INFORMATION START
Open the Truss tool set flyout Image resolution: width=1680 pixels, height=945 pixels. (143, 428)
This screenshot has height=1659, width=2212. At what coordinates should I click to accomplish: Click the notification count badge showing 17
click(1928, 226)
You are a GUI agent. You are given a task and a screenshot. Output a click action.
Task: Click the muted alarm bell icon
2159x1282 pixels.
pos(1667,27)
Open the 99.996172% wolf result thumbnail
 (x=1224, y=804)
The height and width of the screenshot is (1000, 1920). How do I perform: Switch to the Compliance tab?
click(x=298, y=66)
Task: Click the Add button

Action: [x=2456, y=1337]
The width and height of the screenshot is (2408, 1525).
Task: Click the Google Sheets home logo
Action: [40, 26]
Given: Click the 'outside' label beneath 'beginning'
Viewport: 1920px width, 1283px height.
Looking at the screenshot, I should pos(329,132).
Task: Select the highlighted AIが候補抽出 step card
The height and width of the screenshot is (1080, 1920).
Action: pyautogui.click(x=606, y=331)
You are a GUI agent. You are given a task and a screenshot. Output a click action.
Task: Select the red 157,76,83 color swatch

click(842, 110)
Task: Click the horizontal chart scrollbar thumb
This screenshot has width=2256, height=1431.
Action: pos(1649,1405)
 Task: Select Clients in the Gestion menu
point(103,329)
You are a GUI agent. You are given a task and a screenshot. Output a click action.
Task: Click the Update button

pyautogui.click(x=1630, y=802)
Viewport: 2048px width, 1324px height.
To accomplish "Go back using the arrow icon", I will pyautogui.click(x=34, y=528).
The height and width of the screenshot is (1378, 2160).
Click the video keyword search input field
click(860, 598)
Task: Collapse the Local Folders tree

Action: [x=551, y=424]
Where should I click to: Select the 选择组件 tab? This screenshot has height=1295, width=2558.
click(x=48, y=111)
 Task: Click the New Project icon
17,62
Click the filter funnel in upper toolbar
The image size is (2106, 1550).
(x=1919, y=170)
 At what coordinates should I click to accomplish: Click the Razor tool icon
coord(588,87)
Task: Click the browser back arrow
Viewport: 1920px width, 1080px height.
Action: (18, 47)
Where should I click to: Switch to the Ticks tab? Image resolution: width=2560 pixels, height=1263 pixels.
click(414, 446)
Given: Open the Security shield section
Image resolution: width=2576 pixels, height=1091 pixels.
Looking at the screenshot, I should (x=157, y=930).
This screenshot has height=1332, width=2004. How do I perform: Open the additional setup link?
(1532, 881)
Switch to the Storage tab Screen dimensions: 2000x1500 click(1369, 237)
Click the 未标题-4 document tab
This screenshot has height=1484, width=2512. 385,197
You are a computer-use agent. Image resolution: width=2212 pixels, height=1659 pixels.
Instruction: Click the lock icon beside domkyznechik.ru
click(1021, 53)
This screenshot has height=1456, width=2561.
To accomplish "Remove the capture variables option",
INFORMATION END
### [WHAT THE TASK ASKS]
Filter the entries above down to the lines containing the word "back".

### [ANSWER SPACE]
To accomplish "Go back using the arrow icon", I will pyautogui.click(x=34, y=528).
Task: Click the browser back arrow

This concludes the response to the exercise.